Records provided:
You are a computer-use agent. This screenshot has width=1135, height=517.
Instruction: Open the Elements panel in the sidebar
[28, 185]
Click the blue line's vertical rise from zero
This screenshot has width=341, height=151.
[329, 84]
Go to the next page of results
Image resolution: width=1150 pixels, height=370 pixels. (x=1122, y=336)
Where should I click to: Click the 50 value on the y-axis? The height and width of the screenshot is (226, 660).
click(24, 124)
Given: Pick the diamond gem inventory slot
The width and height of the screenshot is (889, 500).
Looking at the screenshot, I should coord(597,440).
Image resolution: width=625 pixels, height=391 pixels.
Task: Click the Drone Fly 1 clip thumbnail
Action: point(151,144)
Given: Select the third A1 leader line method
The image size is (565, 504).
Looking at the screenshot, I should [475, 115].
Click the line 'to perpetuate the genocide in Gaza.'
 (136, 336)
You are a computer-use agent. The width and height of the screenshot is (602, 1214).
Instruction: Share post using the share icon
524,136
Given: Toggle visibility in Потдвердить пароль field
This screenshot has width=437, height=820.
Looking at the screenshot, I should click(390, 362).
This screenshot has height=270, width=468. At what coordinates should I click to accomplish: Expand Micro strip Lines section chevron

==

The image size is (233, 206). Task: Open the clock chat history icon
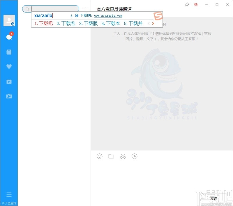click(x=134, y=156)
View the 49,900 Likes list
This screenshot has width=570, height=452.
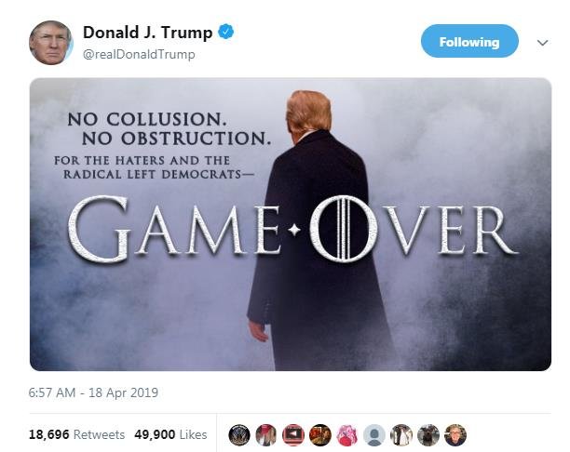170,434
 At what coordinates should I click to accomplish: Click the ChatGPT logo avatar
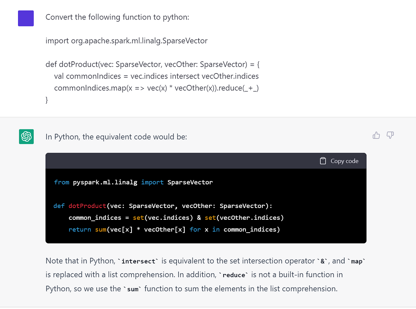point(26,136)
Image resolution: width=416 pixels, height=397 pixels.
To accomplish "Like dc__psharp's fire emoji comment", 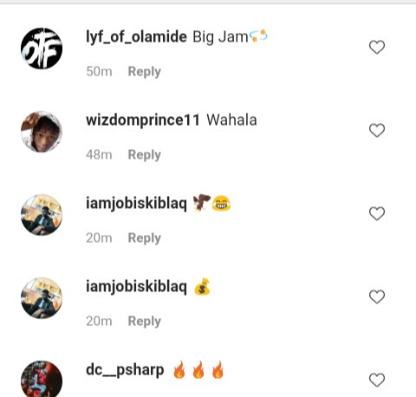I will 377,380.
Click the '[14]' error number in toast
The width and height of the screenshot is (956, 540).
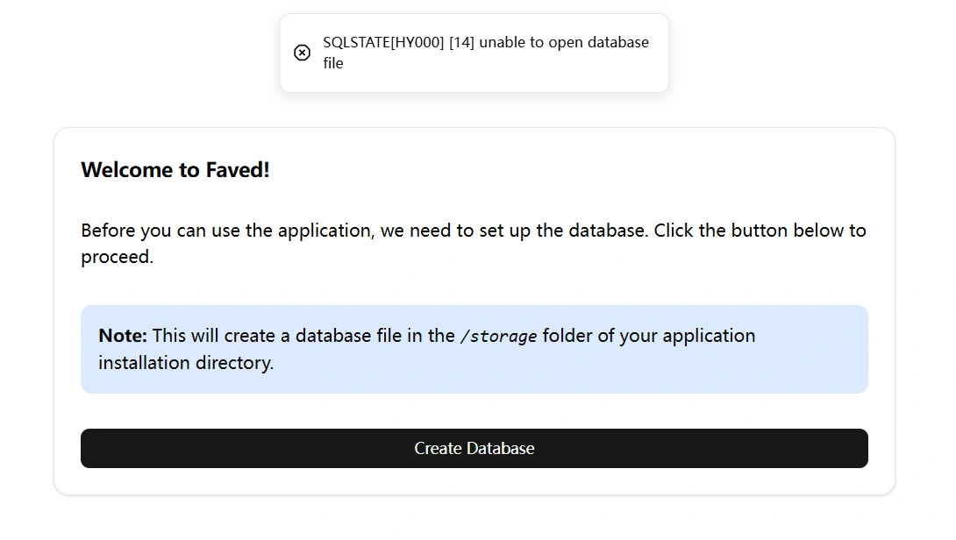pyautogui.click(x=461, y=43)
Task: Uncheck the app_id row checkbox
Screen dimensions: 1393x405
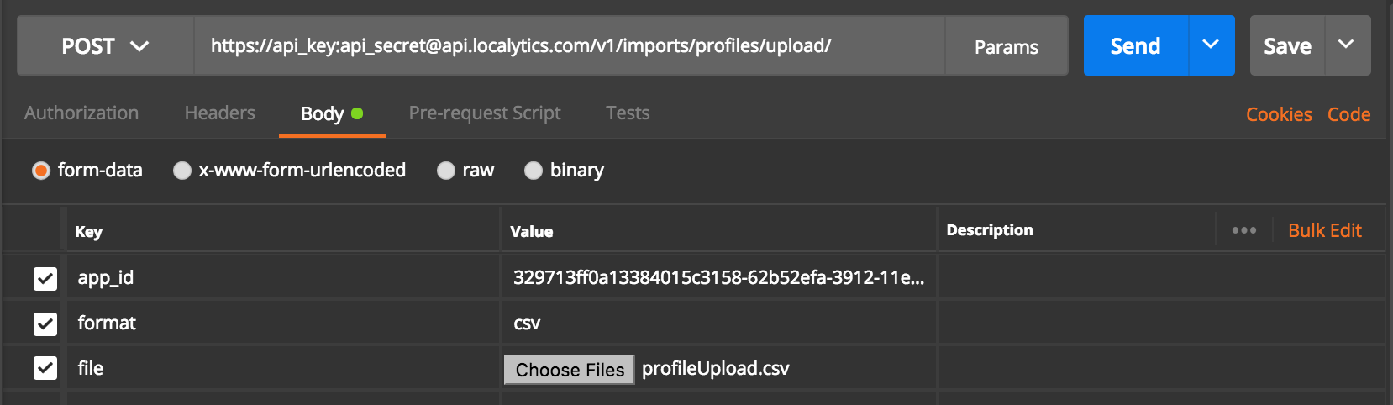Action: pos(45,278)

* * *

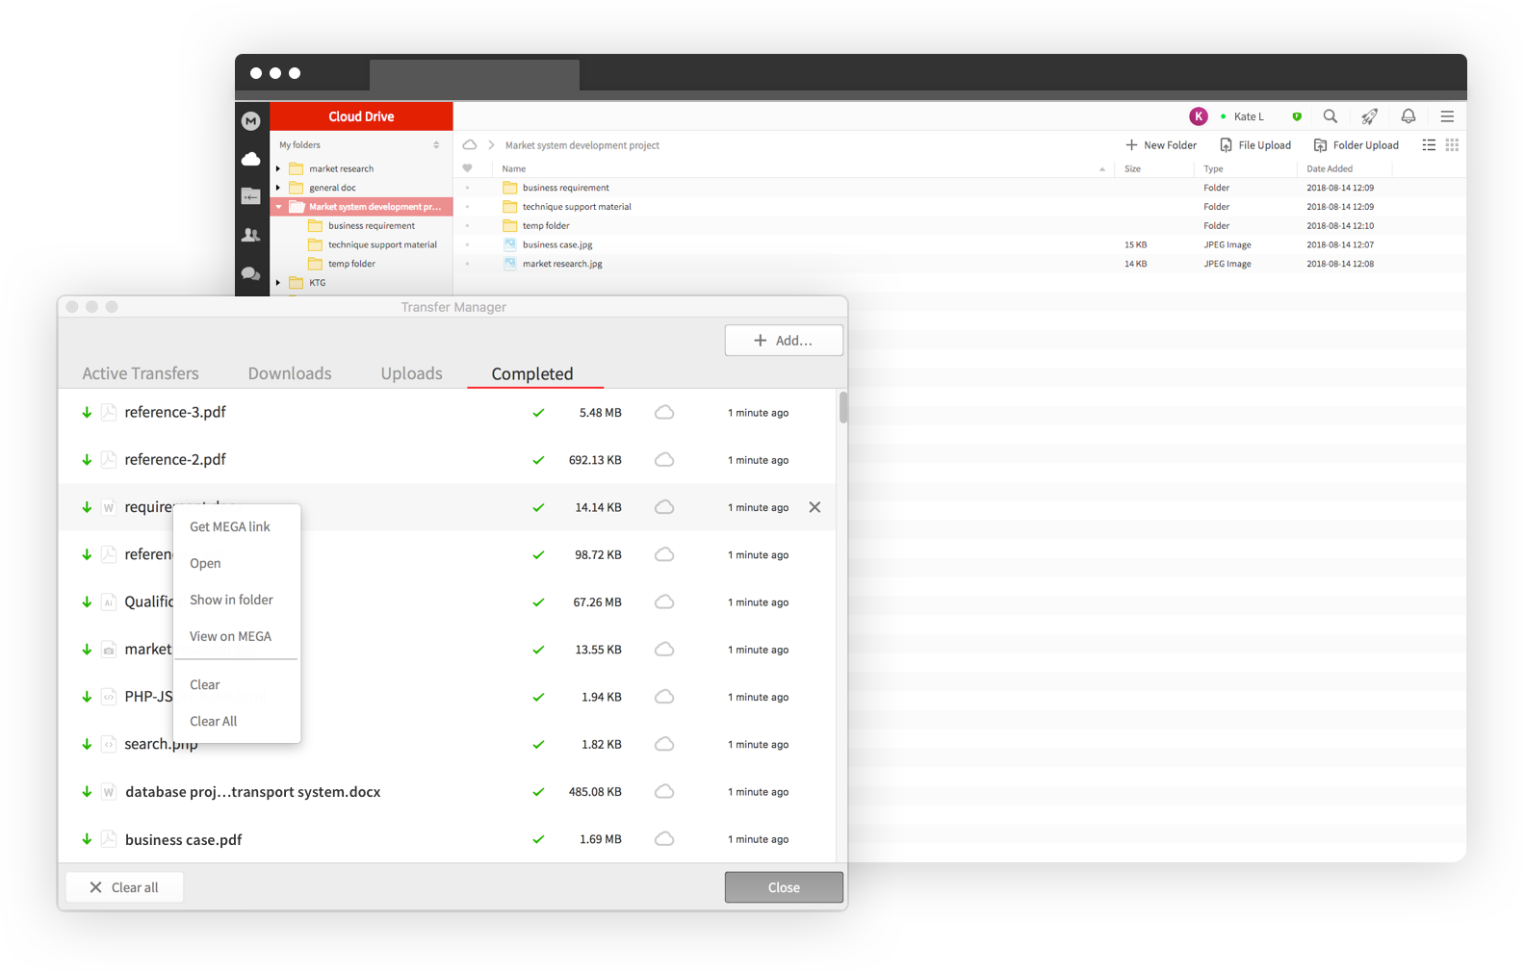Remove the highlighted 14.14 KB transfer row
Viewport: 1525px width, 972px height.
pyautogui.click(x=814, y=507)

Problem description:
Each line that contains "Given" is to be copied from the listing above.

Answer for the task:
Given: Pick the diamond gem inventory slot
Given: Select the third A1 leader line method
Given: Toggle visibility in Потдвердить пароль field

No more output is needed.